*Your goal*
Each line from the one containing "Task: Expand the Rotate dropdown menu" through the final line below must be reproduced exactly, and no others.
BEGIN Available records
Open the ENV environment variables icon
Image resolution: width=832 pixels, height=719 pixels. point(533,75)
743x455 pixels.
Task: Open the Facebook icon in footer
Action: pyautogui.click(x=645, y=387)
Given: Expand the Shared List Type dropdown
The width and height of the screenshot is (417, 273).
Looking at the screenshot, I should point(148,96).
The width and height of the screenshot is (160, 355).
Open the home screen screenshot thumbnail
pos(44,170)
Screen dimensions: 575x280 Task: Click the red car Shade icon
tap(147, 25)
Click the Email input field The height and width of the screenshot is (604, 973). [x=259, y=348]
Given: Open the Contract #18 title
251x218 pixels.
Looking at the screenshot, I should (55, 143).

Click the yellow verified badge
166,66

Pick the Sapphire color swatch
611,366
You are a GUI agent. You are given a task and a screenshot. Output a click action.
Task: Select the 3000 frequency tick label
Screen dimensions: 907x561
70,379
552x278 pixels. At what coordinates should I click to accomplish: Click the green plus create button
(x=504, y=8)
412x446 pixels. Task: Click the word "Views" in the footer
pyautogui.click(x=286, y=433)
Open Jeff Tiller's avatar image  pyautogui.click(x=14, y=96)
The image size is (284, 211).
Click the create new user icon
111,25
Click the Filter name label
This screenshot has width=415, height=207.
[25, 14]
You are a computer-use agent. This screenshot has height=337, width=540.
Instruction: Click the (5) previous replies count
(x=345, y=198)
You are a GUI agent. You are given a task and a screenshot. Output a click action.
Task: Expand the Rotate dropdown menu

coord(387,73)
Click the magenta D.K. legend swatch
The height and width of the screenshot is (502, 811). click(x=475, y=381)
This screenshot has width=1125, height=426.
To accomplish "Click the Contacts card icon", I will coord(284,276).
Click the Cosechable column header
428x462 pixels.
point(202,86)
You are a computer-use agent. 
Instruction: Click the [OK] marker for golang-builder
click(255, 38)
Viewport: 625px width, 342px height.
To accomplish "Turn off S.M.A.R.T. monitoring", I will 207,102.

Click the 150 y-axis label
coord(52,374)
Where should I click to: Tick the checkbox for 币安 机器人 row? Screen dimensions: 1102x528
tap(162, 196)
END Available records
*Task response*
Task: Expand the Rotate dropdown menu

coord(387,73)
Click the magenta D.K. legend swatch
The height and width of the screenshot is (502, 811). click(x=475, y=381)
This screenshot has width=1125, height=426.
To accomplish "Click the Contacts card icon", I will coord(284,276).
Click the Cosechable column header
428x462 pixels.
point(202,86)
You are a computer-use agent. 
Instruction: Click the [OK] marker for golang-builder
click(255, 38)
Viewport: 625px width, 342px height.
To accomplish "Turn off S.M.A.R.T. monitoring", I will 207,102.

Click the 150 y-axis label
coord(52,374)
Where should I click to: Tick the checkbox for 币安 机器人 row? Screen dimensions: 1102x528
tap(162, 196)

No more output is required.